GOAL:
Rewrite all the records below, substituting "Window" for every occurrence of "Viewport" and changing nothing else.
#### DATASET RECORDS
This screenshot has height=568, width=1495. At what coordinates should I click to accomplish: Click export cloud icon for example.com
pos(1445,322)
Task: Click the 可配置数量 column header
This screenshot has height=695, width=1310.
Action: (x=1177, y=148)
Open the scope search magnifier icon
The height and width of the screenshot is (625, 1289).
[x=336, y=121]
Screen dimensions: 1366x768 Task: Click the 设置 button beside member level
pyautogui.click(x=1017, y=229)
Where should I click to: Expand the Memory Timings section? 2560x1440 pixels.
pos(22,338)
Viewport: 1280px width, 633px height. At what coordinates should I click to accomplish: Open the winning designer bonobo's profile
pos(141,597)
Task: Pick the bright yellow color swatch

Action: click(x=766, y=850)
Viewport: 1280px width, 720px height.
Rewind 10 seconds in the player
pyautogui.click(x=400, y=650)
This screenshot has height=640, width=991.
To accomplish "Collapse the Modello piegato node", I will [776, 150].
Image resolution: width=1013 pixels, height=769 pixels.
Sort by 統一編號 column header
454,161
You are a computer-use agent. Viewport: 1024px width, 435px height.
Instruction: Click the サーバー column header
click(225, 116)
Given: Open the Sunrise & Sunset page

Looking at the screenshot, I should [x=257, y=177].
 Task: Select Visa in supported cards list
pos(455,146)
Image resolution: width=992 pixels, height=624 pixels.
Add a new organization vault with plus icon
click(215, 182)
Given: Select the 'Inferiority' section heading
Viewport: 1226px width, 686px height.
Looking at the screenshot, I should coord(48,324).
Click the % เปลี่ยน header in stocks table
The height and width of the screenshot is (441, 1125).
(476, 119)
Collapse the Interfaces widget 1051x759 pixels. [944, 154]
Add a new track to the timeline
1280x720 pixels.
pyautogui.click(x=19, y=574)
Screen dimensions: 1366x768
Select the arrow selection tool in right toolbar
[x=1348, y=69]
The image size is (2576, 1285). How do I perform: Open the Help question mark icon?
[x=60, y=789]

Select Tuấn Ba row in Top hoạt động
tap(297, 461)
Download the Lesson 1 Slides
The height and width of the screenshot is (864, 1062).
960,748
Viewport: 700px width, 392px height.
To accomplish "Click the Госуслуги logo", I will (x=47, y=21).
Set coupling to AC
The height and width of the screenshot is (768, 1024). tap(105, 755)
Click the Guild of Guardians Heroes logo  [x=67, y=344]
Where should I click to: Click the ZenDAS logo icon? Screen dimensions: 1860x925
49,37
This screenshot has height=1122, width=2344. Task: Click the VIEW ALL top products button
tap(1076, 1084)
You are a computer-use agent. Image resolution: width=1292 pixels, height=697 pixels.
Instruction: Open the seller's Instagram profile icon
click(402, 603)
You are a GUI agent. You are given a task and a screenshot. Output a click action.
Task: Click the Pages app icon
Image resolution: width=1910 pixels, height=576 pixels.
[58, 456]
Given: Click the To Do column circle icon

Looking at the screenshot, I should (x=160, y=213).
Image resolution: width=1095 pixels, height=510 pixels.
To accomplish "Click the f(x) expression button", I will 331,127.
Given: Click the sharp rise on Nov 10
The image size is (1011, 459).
########
EXPECTED OUTPUT:
This screenshot has height=568, width=1495. At what coordinates should I click to accomplish: Click export cloud icon for example.com
pos(1445,322)
Task: Click the 可配置数量 column header
This screenshot has height=695, width=1310.
Action: (x=1177, y=148)
Open the scope search magnifier icon
The height and width of the screenshot is (625, 1289).
[x=336, y=121]
Screen dimensions: 1366x768 Task: Click the 设置 button beside member level
pyautogui.click(x=1017, y=229)
Where should I click to: Expand the Memory Timings section? 2560x1440 pixels.
pos(22,338)
Window: 1280px width, 633px height. At what coordinates should I click to accomplish: Open the winning designer bonobo's profile
pos(141,597)
Task: Pick the bright yellow color swatch

Action: click(x=766, y=850)
Window: 1280px width, 720px height.
Rewind 10 seconds in the player
pyautogui.click(x=400, y=650)
This screenshot has height=640, width=991.
To accomplish "Collapse the Modello piegato node", I will [776, 150].
Image resolution: width=1013 pixels, height=769 pixels.
Sort by 統一編號 column header
454,161
You are a computer-use agent. Window: 1024px width, 435px height.
Instruction: Click the サーバー column header
click(225, 116)
Given: Open the Sunrise & Sunset page

Looking at the screenshot, I should [x=257, y=177].
 Task: Select Visa in supported cards list
pos(455,146)
Image resolution: width=992 pixels, height=624 pixels.
Add a new organization vault with plus icon
click(215, 182)
Given: Select the 'Inferiority' section heading
Window: 1226px width, 686px height.
Looking at the screenshot, I should coord(48,324).
Click the % เปลี่ยน header in stocks table
The height and width of the screenshot is (441, 1125).
(476, 119)
Collapse the Interfaces widget 1051x759 pixels. [944, 154]
Add a new track to the timeline
1280x720 pixels.
pyautogui.click(x=19, y=574)
Screen dimensions: 1366x768
Select the arrow selection tool in right toolbar
[x=1348, y=69]
The image size is (2576, 1285). How do I perform: Open the Help question mark icon?
[x=60, y=789]

Select Tuấn Ba row in Top hoạt động
tap(297, 461)
Download the Lesson 1 Slides
The height and width of the screenshot is (864, 1062).
960,748
Window: 700px width, 392px height.
To accomplish "Click the Госуслуги logo", I will (x=47, y=21).
Set coupling to AC
The height and width of the screenshot is (768, 1024). tap(105, 755)
Click the Guild of Guardians Heroes logo  [x=67, y=344]
Where should I click to: Click the ZenDAS logo icon? Screen dimensions: 1860x925
49,37
This screenshot has height=1122, width=2344. Task: Click the VIEW ALL top products button
tap(1076, 1084)
You are a computer-use agent. Image resolution: width=1292 pixels, height=697 pixels.
Instruction: Open the seller's Instagram profile icon
click(402, 603)
You are a GUI agent. You are given a task and a screenshot. Output a click action.
Task: Click the Pages app icon
Image resolution: width=1910 pixels, height=576 pixels.
[58, 456]
Given: Click the To Do column circle icon

Looking at the screenshot, I should (x=160, y=213).
Image resolution: width=1095 pixels, height=510 pixels.
To accomplish "Click the f(x) expression button", I will 331,127.
Given: Click the sharp rise on Nov 10
The image size is (1011, 459).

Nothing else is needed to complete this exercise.